I dunno what you were expecting, but as a sword I'm pretty one dimensional in what I want!
Voiced by: Jason Marsden

A sword imbued with the soul of a dimwitted warrior named Lawrence "Larry" Lilarcor. His favorite hobbies are killing things, mouthing off to his owner, killing things, complaining about not killing things, and, oh yeah, killing things.

  • And This Is for...: "my grandma, who said I'd never amount to anything more than a butter knife!"
  • Blood Knight... Sword... Errr..
  • Catch Phrase: "So, are we gonna kill something now?"
  • The Ditz: To the degree that his backstory reveals what he was best known for as a human was as an idiot.
  • Evil Laugh
  • Heroic Comedic Sociopath
    Nalia: Mr. Lilarcor, have you always been a sword? Have you ever wanted to be anywhere else, like with family or loved ones?
    Lilarcor: Nah, I like it in here 'cause the killin' is easy!
    Nalia: What I mean is, do you remember being a person? Do you remember a time when you were not only made to kill things?
    Lilarcor: Kill one man and you're a murderer, kill a million and you're a god! A sword god! Muahahah!

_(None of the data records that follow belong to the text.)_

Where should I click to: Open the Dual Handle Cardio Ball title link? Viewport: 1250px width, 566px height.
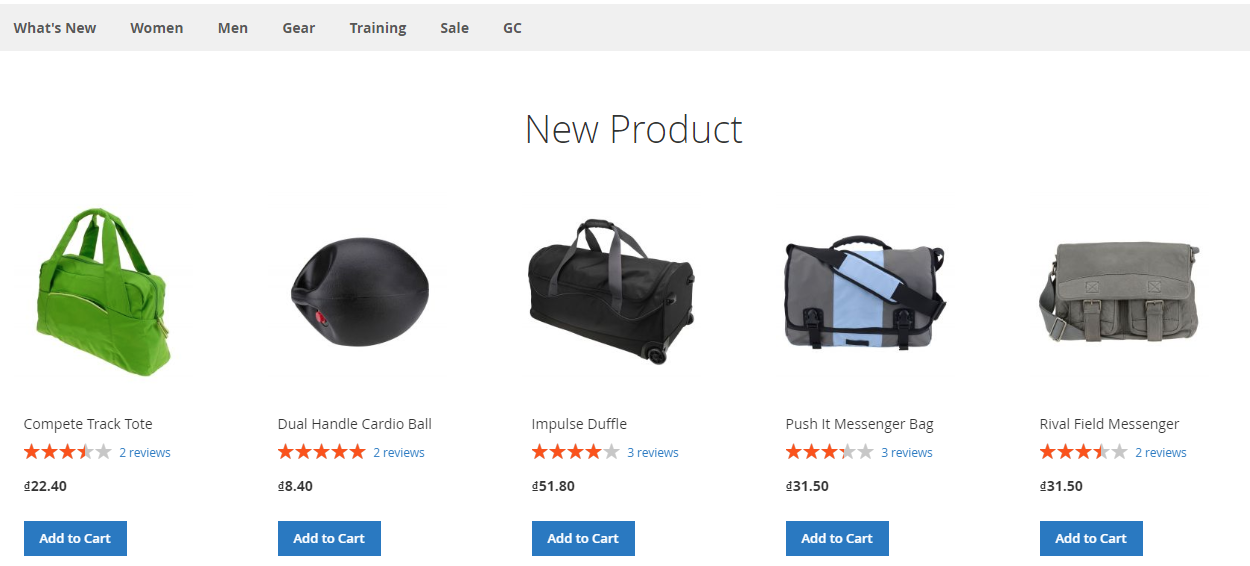tap(355, 424)
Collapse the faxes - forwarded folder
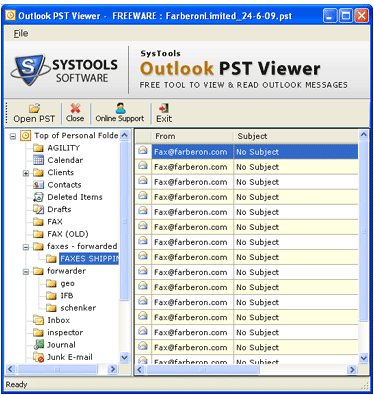 [x=26, y=247]
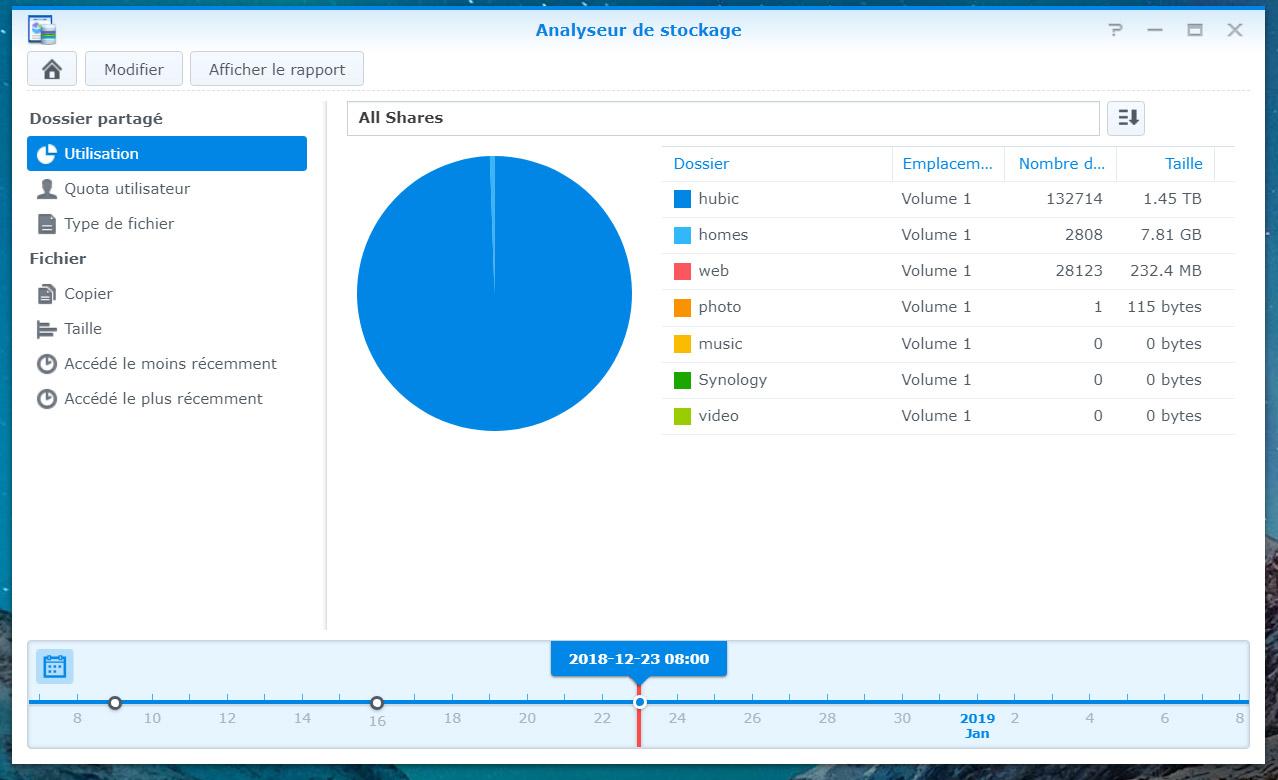Show the Taille file report
The image size is (1278, 780).
(83, 329)
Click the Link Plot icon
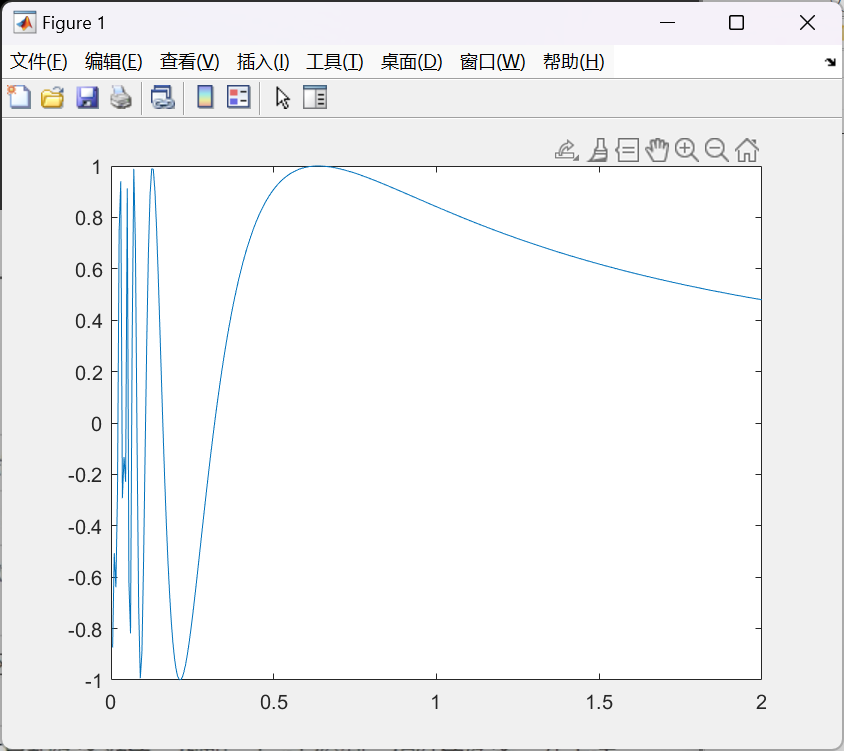The image size is (844, 751). pyautogui.click(x=162, y=97)
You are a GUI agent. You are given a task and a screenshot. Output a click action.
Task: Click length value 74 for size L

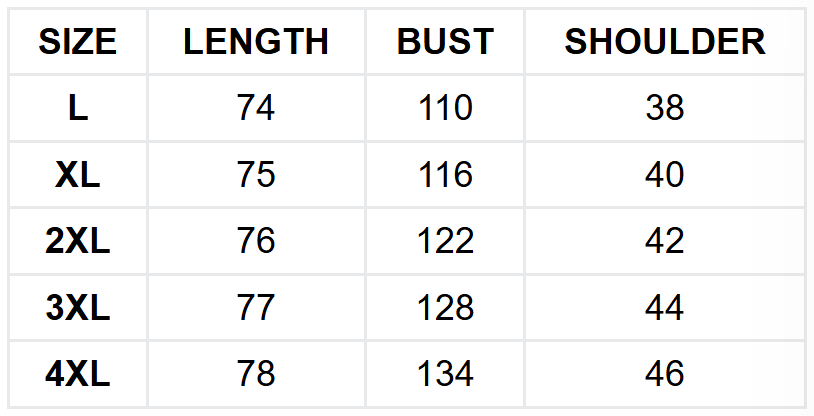click(256, 108)
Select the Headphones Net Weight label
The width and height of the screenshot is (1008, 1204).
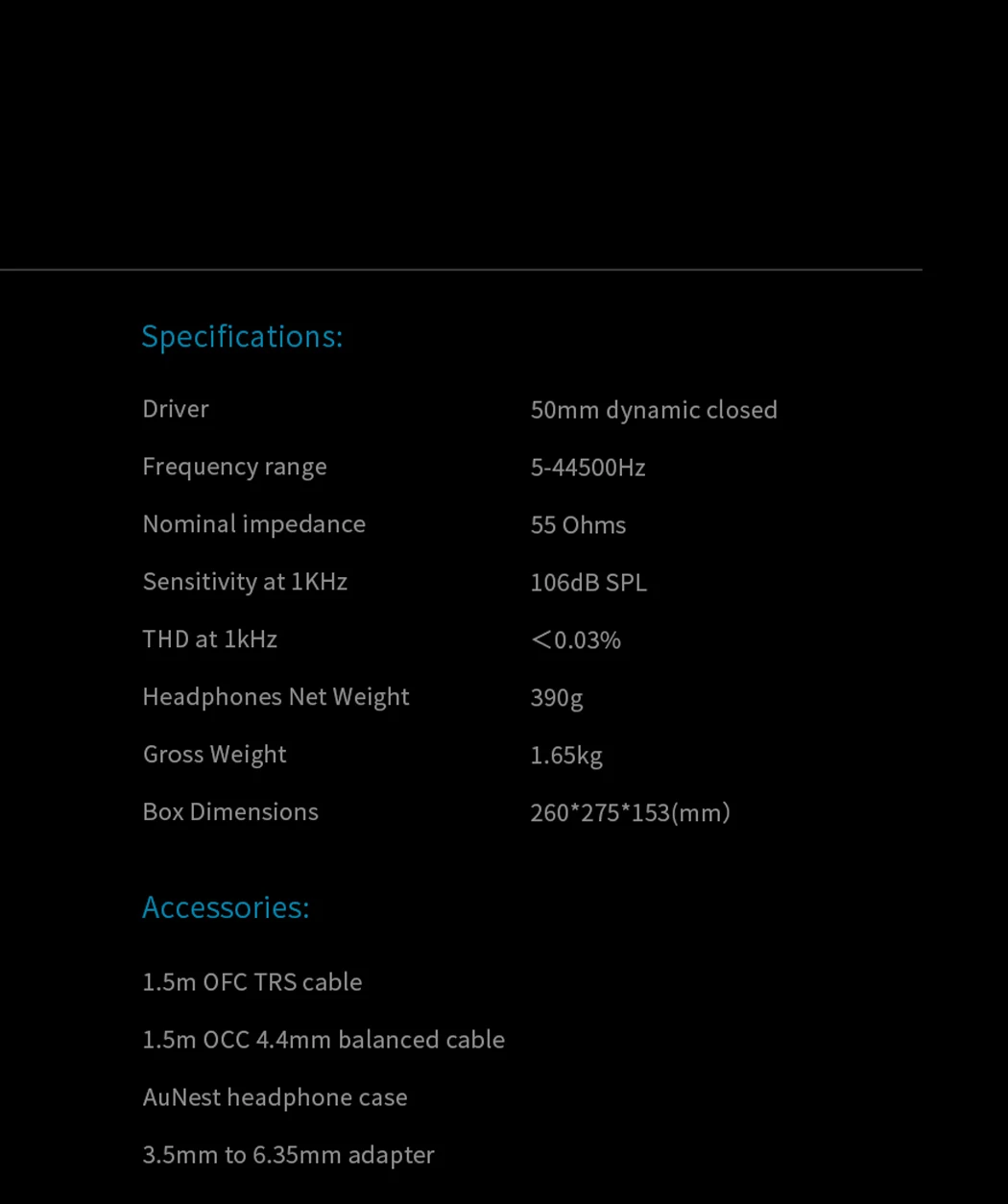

  • Hey, It's That Voice!: Performed by the rather prolific VA, Jason Marsden, who also voices Ajantis and Cernd.
  • Kill 'em All: His default answer to every obstacle.
  • Lampshade Hanging: If the player character talks to him, he will point out how odd it is that someone would actually initiate a conversation with a freaking weapon. Granted he's a Talking Weapon, but still...
  • Large Ham
  • No Indoor Voice
  • Shout-Out: I'm the best there is at what I do, and what I do ain't pretty.
  • Talking Weapon
  • Was Once a Man: It's unclear whether it's the actual spirit of Lilarcor that lives on inside the weapon or if it's just a constructed personality modelled after the human. Or whether or not that would make any difference in the slightest.
  • When All You Have Is a Hammer: Really, he's a sentient sword. It's only natural that his answer to every problem is "stab it until it dies."
  • Why Did It Have to Be Snakes?: He really doesn't like forges.
    "FORGE?! Did someone say forge?! Get it away from me, man! It BUUUUURRRRRRRNNNNSSSS!!"
  • Word of Dante: With Minsc's tendency to go berserk with two handed swords and Lilarcor's cool abilities it's become standard procedure to let Minsc wield Lilarcor. Of course, there are mods which allow Minsc and Lilarcor to banter with other party members.
    Minsc: I have asked Larry many times why he is my sword. I say, "Larry, why are you Minsc's sword?" and he says—
    Lilarcor: Because you got the grip and I got the rip! Yeeaaaaaaahhhh!